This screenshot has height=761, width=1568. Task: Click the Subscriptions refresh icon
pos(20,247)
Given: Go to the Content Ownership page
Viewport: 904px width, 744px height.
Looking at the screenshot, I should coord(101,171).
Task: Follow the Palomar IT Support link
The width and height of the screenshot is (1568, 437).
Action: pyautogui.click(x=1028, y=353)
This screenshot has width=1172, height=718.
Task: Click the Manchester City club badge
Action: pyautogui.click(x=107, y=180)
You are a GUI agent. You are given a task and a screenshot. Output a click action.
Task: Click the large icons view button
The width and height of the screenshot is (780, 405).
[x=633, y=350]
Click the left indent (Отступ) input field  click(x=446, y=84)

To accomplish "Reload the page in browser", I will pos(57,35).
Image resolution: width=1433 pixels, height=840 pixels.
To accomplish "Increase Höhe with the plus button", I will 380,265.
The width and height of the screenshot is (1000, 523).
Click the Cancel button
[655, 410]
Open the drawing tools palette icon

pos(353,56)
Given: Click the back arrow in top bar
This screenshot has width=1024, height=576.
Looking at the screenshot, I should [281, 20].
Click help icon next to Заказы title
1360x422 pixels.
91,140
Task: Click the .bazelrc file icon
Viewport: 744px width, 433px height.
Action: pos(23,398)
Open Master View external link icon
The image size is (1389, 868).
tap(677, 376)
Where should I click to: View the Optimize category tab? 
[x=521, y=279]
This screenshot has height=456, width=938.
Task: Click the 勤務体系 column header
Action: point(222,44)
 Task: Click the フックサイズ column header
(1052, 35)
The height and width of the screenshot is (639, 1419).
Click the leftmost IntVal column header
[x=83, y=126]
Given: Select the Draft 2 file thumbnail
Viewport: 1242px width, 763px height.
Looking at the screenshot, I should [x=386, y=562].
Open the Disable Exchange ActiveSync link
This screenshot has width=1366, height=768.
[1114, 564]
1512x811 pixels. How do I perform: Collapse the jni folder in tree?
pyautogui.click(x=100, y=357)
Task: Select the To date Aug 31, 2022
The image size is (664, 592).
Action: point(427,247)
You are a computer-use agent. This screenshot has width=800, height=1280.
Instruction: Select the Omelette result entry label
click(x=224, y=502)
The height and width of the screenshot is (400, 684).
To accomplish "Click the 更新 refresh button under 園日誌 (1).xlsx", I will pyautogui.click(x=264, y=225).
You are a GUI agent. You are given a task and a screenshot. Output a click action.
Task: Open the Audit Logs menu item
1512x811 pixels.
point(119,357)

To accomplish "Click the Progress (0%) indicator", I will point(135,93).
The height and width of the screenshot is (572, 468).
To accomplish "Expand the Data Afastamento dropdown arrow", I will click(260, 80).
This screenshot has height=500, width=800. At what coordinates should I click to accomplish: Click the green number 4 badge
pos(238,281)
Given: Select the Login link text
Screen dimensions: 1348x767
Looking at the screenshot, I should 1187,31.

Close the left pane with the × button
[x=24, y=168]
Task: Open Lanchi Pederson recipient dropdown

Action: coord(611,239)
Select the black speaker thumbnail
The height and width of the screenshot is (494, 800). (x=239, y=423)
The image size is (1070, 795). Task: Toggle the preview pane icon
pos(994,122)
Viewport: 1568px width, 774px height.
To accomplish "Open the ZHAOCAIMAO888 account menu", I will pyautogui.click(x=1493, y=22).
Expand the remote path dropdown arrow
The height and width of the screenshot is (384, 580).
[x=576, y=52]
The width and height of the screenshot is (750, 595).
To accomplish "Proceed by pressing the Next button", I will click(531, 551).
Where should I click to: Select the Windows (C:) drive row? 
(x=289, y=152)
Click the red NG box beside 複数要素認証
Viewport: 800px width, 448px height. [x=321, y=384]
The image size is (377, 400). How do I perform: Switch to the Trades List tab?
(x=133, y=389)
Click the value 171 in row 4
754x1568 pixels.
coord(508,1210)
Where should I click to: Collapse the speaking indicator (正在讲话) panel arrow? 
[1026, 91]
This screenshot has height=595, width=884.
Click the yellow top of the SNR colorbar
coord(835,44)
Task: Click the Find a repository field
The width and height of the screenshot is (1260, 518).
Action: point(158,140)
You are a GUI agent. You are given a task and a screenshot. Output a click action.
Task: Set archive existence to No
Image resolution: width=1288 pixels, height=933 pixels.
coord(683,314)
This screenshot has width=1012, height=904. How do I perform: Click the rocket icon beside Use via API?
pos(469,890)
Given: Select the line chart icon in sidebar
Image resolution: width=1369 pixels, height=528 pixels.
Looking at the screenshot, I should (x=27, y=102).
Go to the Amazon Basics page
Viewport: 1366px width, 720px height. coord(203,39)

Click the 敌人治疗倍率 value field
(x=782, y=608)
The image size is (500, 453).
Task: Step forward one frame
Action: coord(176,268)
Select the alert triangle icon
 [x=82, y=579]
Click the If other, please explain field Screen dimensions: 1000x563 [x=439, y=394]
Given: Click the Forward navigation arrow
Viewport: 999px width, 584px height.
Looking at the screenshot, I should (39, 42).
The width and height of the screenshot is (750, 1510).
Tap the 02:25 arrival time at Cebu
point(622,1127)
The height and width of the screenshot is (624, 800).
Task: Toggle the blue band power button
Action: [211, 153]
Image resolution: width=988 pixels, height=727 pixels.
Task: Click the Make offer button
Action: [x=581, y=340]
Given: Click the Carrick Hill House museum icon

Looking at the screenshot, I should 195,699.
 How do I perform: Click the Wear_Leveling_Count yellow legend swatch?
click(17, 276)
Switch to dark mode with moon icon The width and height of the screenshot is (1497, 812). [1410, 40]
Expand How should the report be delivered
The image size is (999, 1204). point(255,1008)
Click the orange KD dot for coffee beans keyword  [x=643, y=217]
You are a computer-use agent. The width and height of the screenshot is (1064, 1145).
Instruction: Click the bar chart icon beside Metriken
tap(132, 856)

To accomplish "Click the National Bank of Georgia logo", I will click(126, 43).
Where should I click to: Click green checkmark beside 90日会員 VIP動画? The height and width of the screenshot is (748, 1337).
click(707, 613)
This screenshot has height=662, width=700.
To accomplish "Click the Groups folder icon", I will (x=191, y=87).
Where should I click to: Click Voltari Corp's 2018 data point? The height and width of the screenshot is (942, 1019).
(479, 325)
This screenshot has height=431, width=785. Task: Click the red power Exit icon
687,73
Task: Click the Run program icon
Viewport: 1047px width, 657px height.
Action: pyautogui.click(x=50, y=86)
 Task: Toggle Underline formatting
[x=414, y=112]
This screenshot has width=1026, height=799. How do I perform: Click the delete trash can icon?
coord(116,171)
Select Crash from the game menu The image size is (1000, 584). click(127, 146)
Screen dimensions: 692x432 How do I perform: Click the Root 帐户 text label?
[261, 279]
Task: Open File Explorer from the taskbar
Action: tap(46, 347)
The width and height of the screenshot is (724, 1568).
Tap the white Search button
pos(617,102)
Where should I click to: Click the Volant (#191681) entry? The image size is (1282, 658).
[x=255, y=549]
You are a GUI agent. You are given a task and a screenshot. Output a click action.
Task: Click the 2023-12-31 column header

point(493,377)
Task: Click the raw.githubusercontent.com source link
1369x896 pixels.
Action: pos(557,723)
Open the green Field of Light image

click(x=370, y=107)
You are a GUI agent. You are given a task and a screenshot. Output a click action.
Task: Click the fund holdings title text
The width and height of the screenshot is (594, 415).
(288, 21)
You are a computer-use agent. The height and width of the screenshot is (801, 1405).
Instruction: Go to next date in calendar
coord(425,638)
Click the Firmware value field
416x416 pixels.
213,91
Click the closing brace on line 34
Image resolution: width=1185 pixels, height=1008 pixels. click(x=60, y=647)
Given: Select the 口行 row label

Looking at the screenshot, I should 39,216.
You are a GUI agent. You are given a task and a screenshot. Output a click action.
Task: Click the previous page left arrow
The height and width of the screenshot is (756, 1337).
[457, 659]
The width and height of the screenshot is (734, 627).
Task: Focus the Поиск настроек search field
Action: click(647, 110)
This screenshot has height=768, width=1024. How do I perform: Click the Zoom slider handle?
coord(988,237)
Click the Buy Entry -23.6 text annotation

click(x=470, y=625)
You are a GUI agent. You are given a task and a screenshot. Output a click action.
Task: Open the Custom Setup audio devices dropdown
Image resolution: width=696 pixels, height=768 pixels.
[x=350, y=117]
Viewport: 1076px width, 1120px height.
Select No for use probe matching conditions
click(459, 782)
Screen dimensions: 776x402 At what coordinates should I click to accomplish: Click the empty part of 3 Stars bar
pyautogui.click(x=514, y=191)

▶ _Activity_
Scan the lines above for "computer", then copy every one that has it.

▶ _Written answer_
You are a computer-use agent. This screenshot has width=800, height=1280.
You are a computer-use agent. The width and height of the screenshot is (1064, 1145).
You are a computer-use agent. The height and width of the screenshot is (801, 1405).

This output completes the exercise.